Eine schöne Theorie. Aber angesichts von populistischen Regierungschefs, die nicht nur ihre eigenen Länder nachhaltig ruinieren, von heuschreckenartigen Großkonzernen, die ihre Lohnsklaven nicht persönlich kennen, von Amateuren in Führungspositionen, die ihrer Aufgabe nicht einmal im Ansatz gerecht werden… was soll das für eine Wirkung auf meinen Peiniger haben, wenn ich das Unrecht still ertrage und er nicht einmal etwas davon mitbekommt? Die modernen Sklavenhalter und Herrenmenschen lassen sich nicht beschämen. Wer sie verunsichert wird ausgeschaltet, weggeklickt oder anderweitig ignoriert. Also lasst Euch um Gottes und um der Menschheit willen nicht alles gefallen!

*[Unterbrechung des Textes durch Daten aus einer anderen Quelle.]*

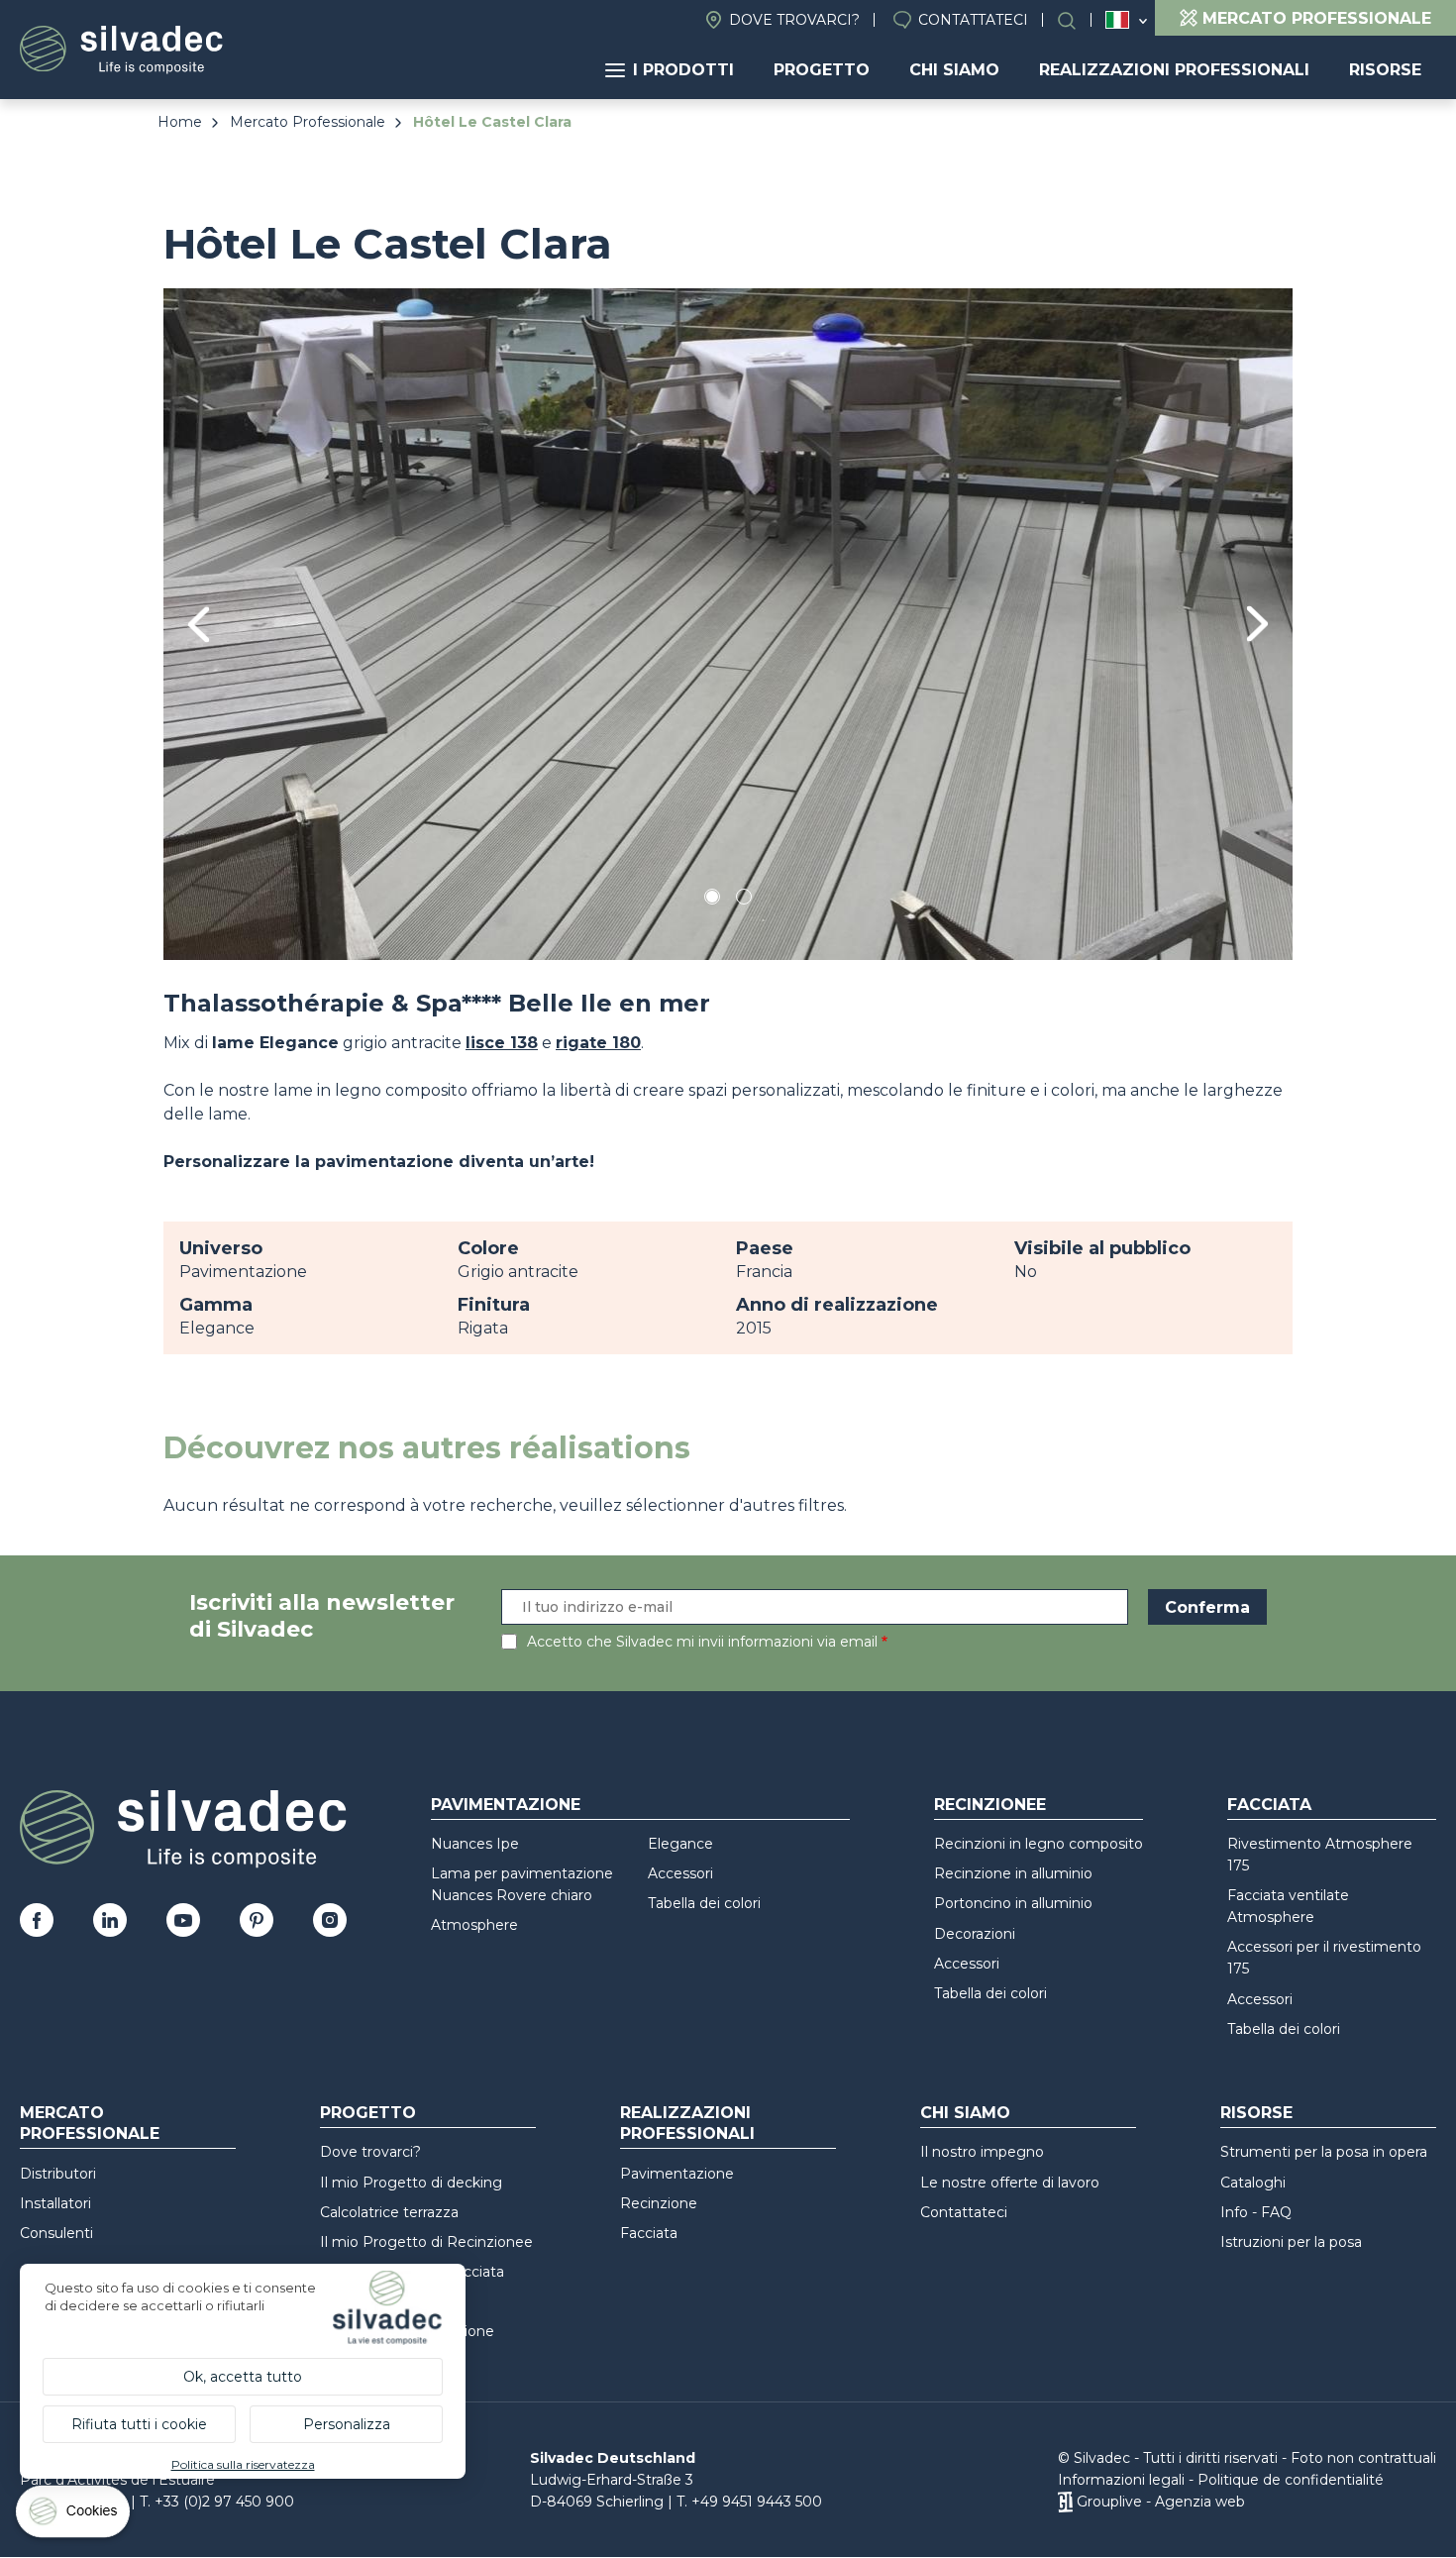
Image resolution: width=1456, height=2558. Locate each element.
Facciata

Was ich aber mitnehme aus diesem Text, ist eine gewisse Bereitschaft, etwas auszuhalten, vor allem schwierige Menschen, nicht nur die die mir Befehle erteilen, sondern auch die, mit denen ich etwas aushandeln muss, seien es Nachbar*innen, Kolleg*innen oder einfach nur Leute, die mit mir in der Schlange an der Supermarktkasse stehen.
Auf hämische, abwertende oder ironische Bemerkungen verzichten, ruhig bleiben und versuchen zu verstehen, welche inneren Nöte die Person gerade antreiben. Ja das ist schwierig, wenn zum Beispiel gerade jemand versucht, sich auf meine Kosten einen Vorteil zu verschaffen. Wenn ich dann denke: Das wirfst du doch jetzt nur in die Runde, damit du besser da stehst als alle anderen und du deinen Willen bekommst und dazu jede Menge Anerkennung und die ganze Aufmerksamkeit. Und während ich das denke, kommt mir die Galle hoch und ich möchte Gift verspritzen, damit ich keine Magengeschwüre bekomme.
Aber wenn ich das dann tatsächlich tue, habe ich nichts erreicht. Ich verschärfe den Konflikt. Löse kein einziges Problem und mache mich außerdem unbeliebt. Nicht, dass ich hier falsche verstanden werde: Nicht jedes absonderliche Verhalten von Mitmenschen muss man geduldig und unwidersprochen ertragen, aber vielleicht vor der Reaktion einen Moment in den Leerlauf gehen, das eigene Bauchgrummeln als das erkennen, was es ist: die eigene dunkle Seite, für die mein Gegenüber nicht verantwortlich ist. Man kann schon kommunizieren, dass man von einem Verhalten befremdet ist, angestrengt, dass man es nicht versteht und so weiter. Nur der Abwertung sollte man sich enthalten, denn jeder Mensch ist liebenswert, auch wenn es schwerfällt.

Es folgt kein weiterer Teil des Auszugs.